- Lloyd in 1946
- Born: 14 April 1906
- Died: 27 July 1989 (aged 83) Horsham, West Sussex, England
- Allegiance: United Kingdom
- Branch: British Army
- Service years: 1929–1947
- Rank: Major-General
- Service number: 44586
- Unit: Royal Artillery
- Conflicts: Second World War
- Awards: Companion of the Order of the Bath Commander of the Order of the British Empire

= Cyril Lloyd (British Army officer) =

Major-General Cyril Lloyd, (14 April 1906 – 27 July 1989) was a senior British Army officer who served during the Second World War.

==Military career==
Educated at Brighton Grammar School and the University of Cambridge, Lloyd was commissioned into the Royal Artillery on 25 December 1929. Posted to 57th Field Regiment Royal Artillery, he was promoted to lieutenant on 25 December 1932 and to captain on 8 March 1935. He then attended the Territorial Army officers course at Staff College, Camberley in 1939.

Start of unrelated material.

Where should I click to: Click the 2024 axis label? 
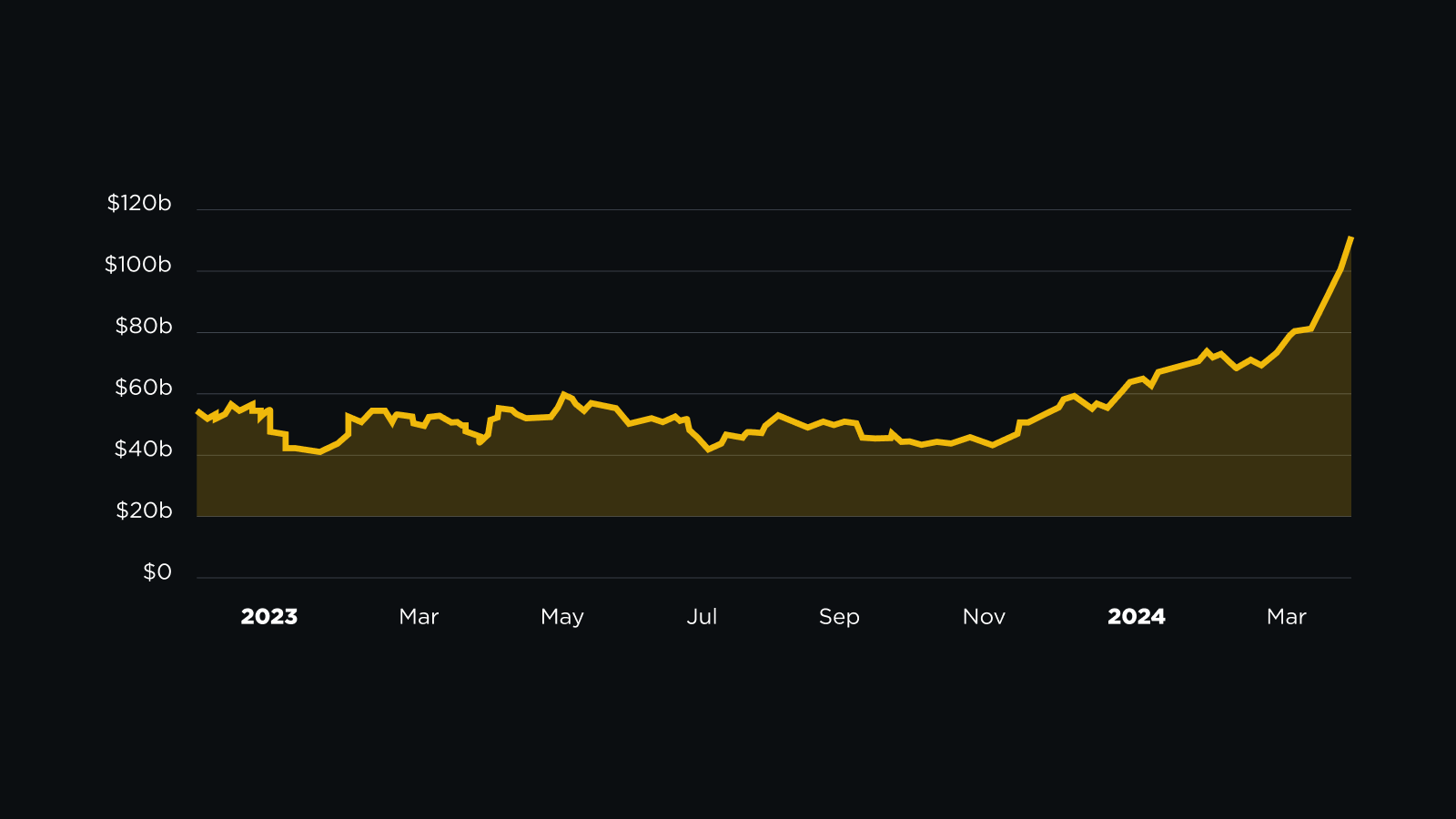click(x=1137, y=617)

Lloyd saw action as a staff officer with the temporary rank of major serving with 12th (Eastern) Infantry Division as part of the British Expeditionary Force in France at the start of the Second World War. He was mentioned in dispatches and evacuated out from Cherbourg in June 1940.

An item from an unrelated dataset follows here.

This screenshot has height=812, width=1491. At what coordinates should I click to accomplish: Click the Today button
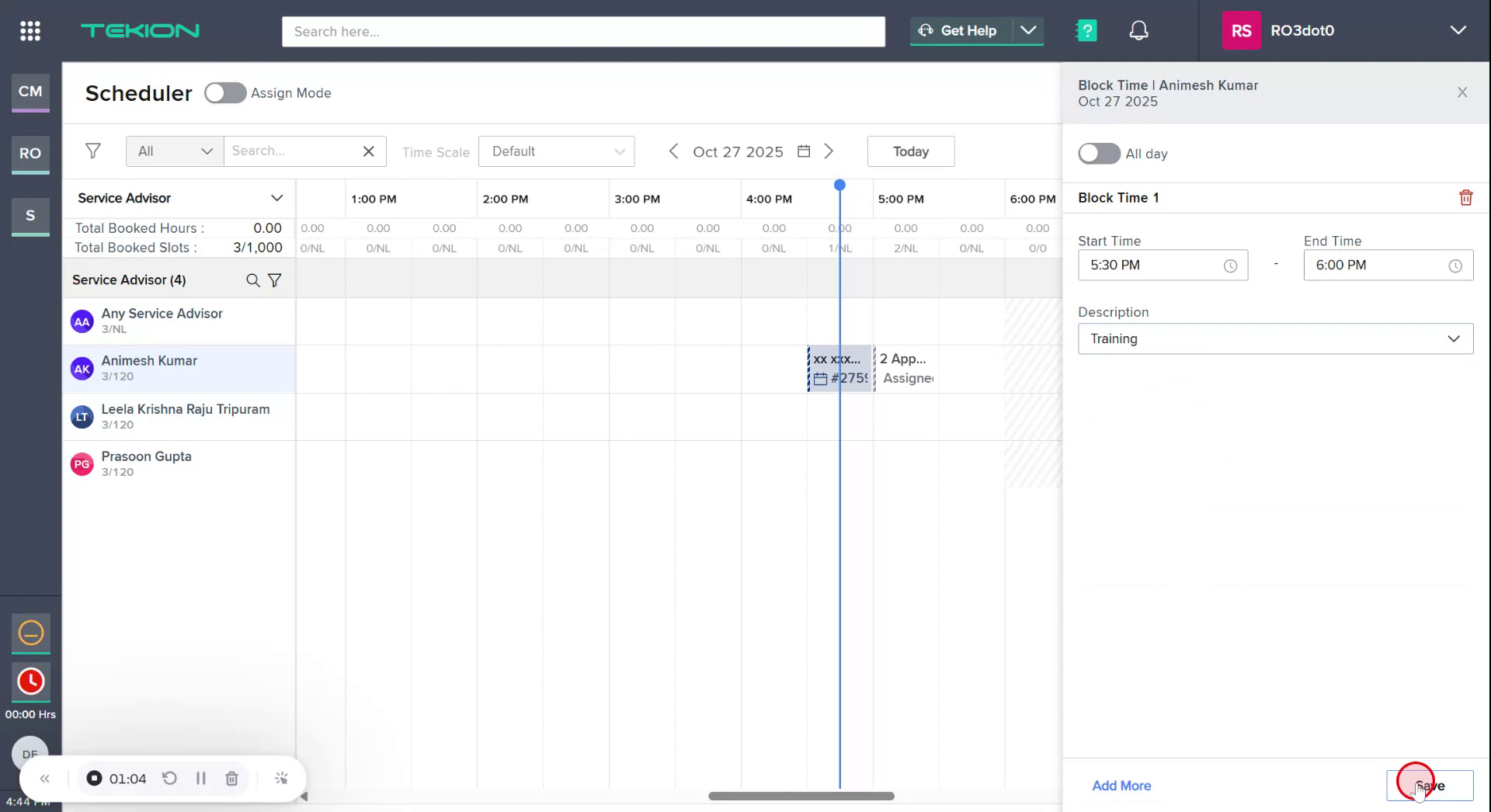(910, 151)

Lloyd became Deputy Assistant Adjutant General to the General Staff of the Canadian Forces in July 1940 in which role he was appointed an Officer of the Order of the British Empire in the 1943 New Year Honours. He became Assistant Director of Military Survey at the War Office in October 1943 and, after being promoted to temporary lieutenant-colonel on 27 January 1944, he became Deputy Chief of Staff for 21st Army Group in April 1944. In this role he took part in the Normandy landings for which he was advanced to Commander of the Order of the British Empire.

Lloyd went on to be Director of Army Education in December 1944, in which role he was promoted to full colonel on 11 April 1945 and to major-general on 2 July 1946. After leaving the army he was appointed a Companion of the Order of the Bath in the 1948 New Year Honours.

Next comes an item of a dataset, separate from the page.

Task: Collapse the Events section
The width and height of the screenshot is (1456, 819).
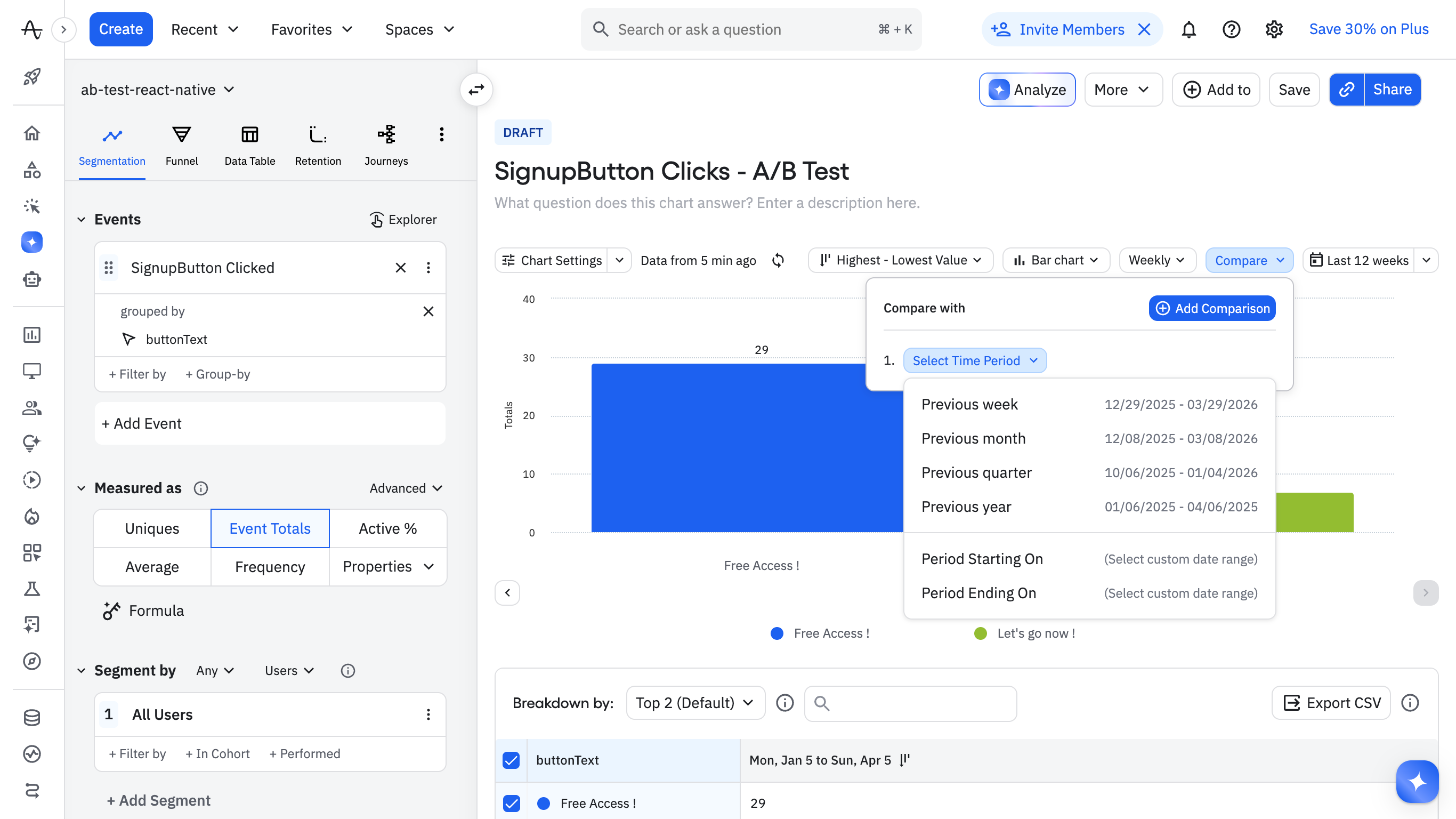Action: pos(82,220)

Lloyd went on to become Director-General of the City and Guilds of London Institute in 1949 and Chairman of the Associated Examining Board in 1970 before retiring in 1976.

Lloyd was a Liveryman of the Worshipful Company of Goldsmiths and received the Freedom of the City of London on 27 June 1949.

Lloyd died on 27 July 1989: both he and his wife were cremated and both were interred at St. Mary's Church, Horsham.

==Family==
Lloyd married Winifred Dorothy Moore; they had one daughter. He later married Marjorie Blanche Fripp (1916-2008), daughter of Isaac and Blanche Fripp.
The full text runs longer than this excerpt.